Problem
Starting at the line where "You are a computer-use agent. Screen" occurs, reproduce each line through the end of the entries below exactly. Omit every picture.

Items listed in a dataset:
= = = =

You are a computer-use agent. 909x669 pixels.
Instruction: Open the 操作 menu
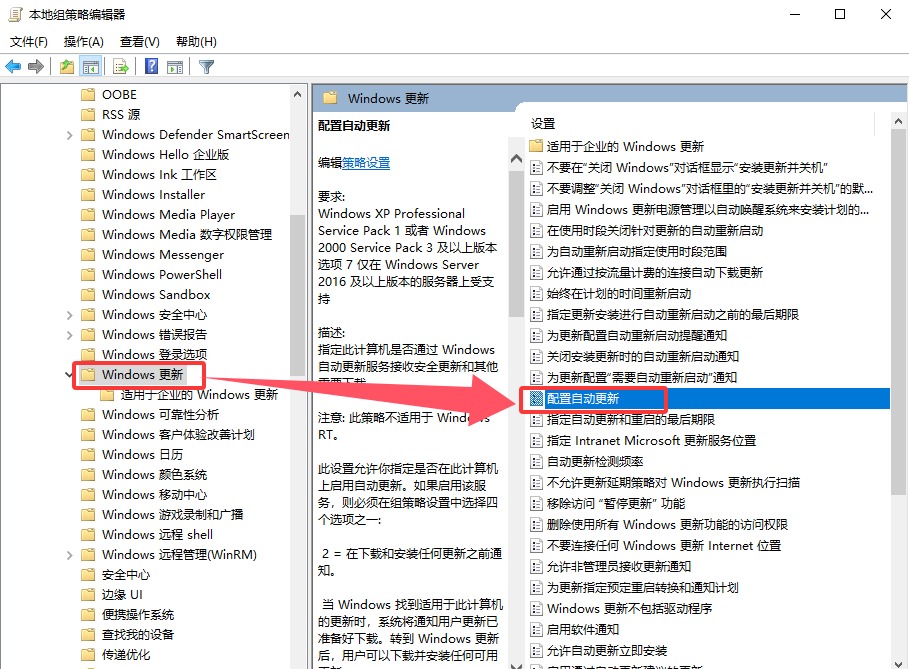click(x=84, y=41)
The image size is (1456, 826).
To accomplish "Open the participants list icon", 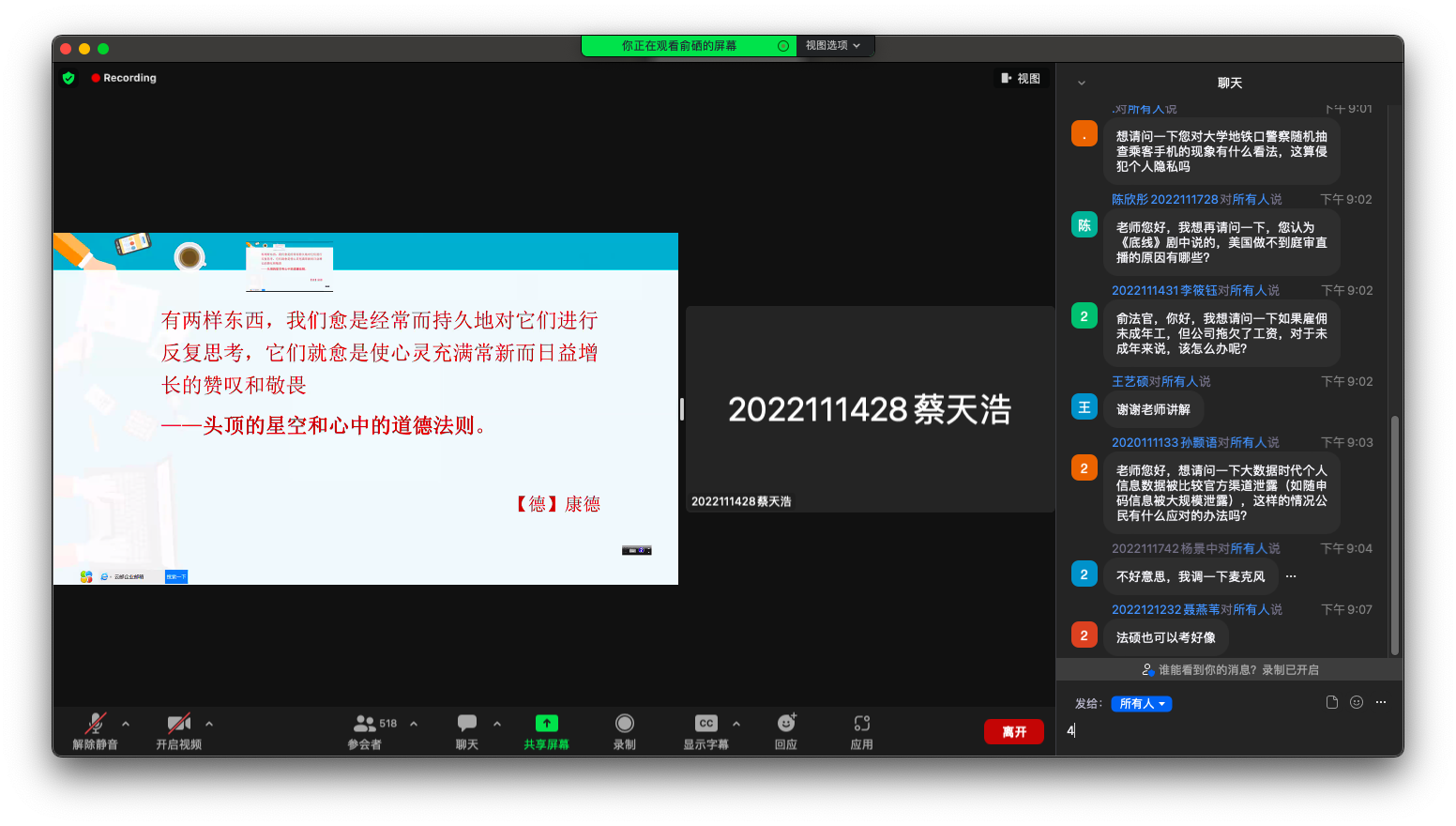I will pyautogui.click(x=365, y=724).
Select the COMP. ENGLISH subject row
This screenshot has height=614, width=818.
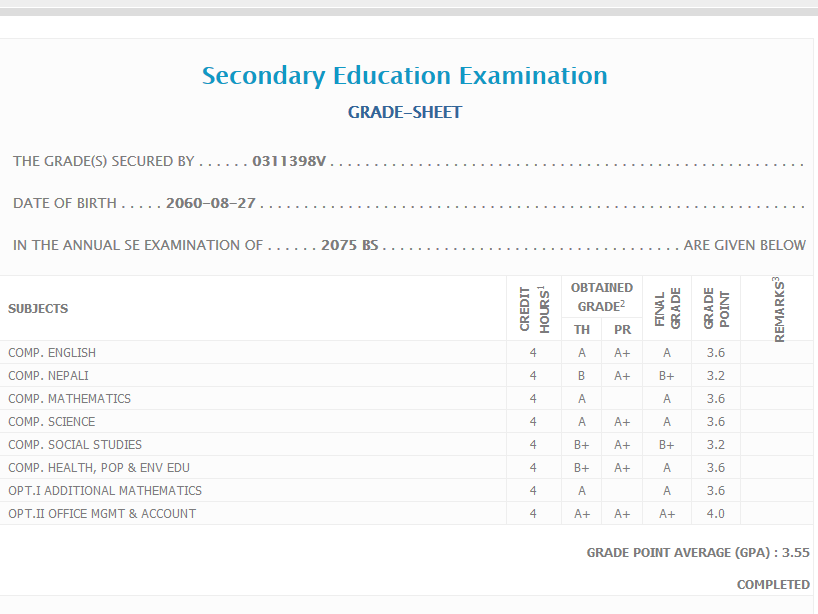pos(52,353)
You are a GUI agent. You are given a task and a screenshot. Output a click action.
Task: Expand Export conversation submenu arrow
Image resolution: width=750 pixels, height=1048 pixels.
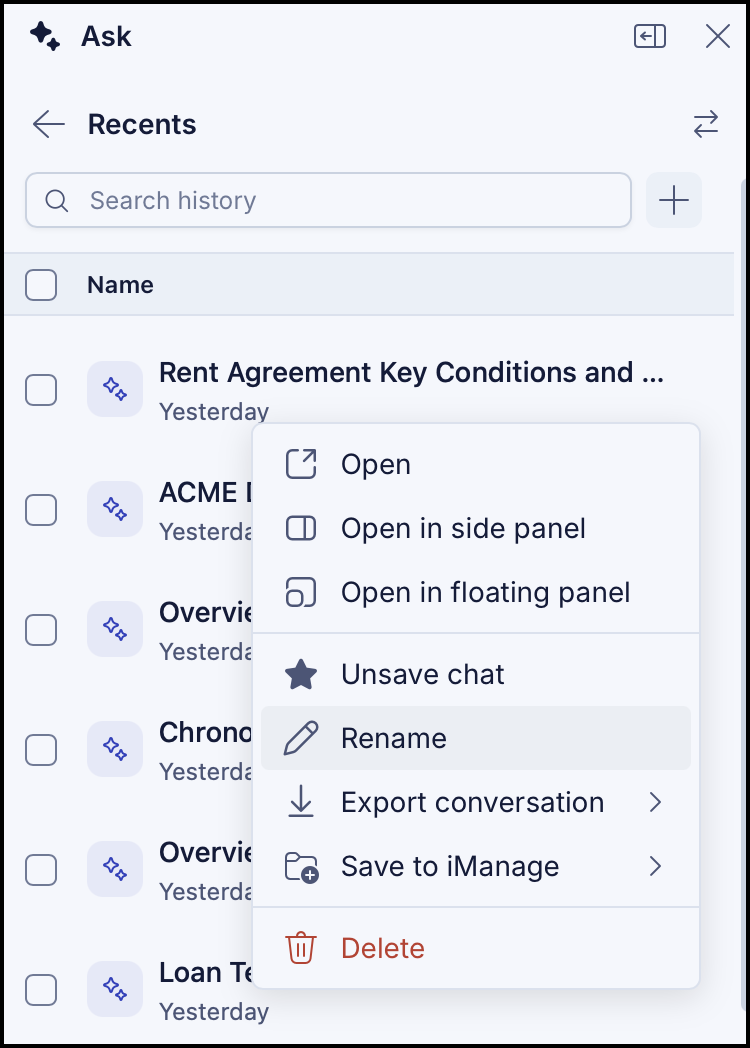[655, 802]
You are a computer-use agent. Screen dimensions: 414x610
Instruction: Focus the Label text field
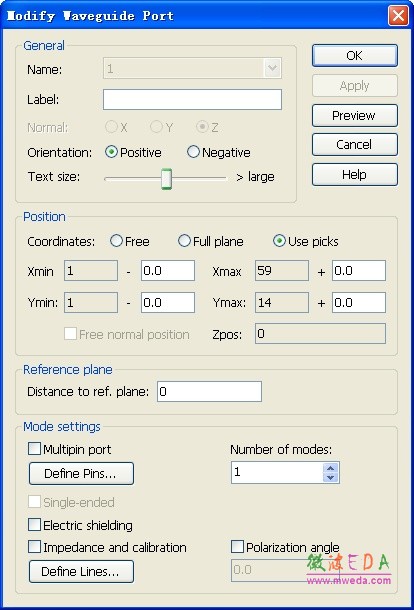coord(192,100)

= = = =

Written answer
You are a computer-use agent. Screen dimensions: 414x610
Instruction: Focus the Label text field
coord(192,100)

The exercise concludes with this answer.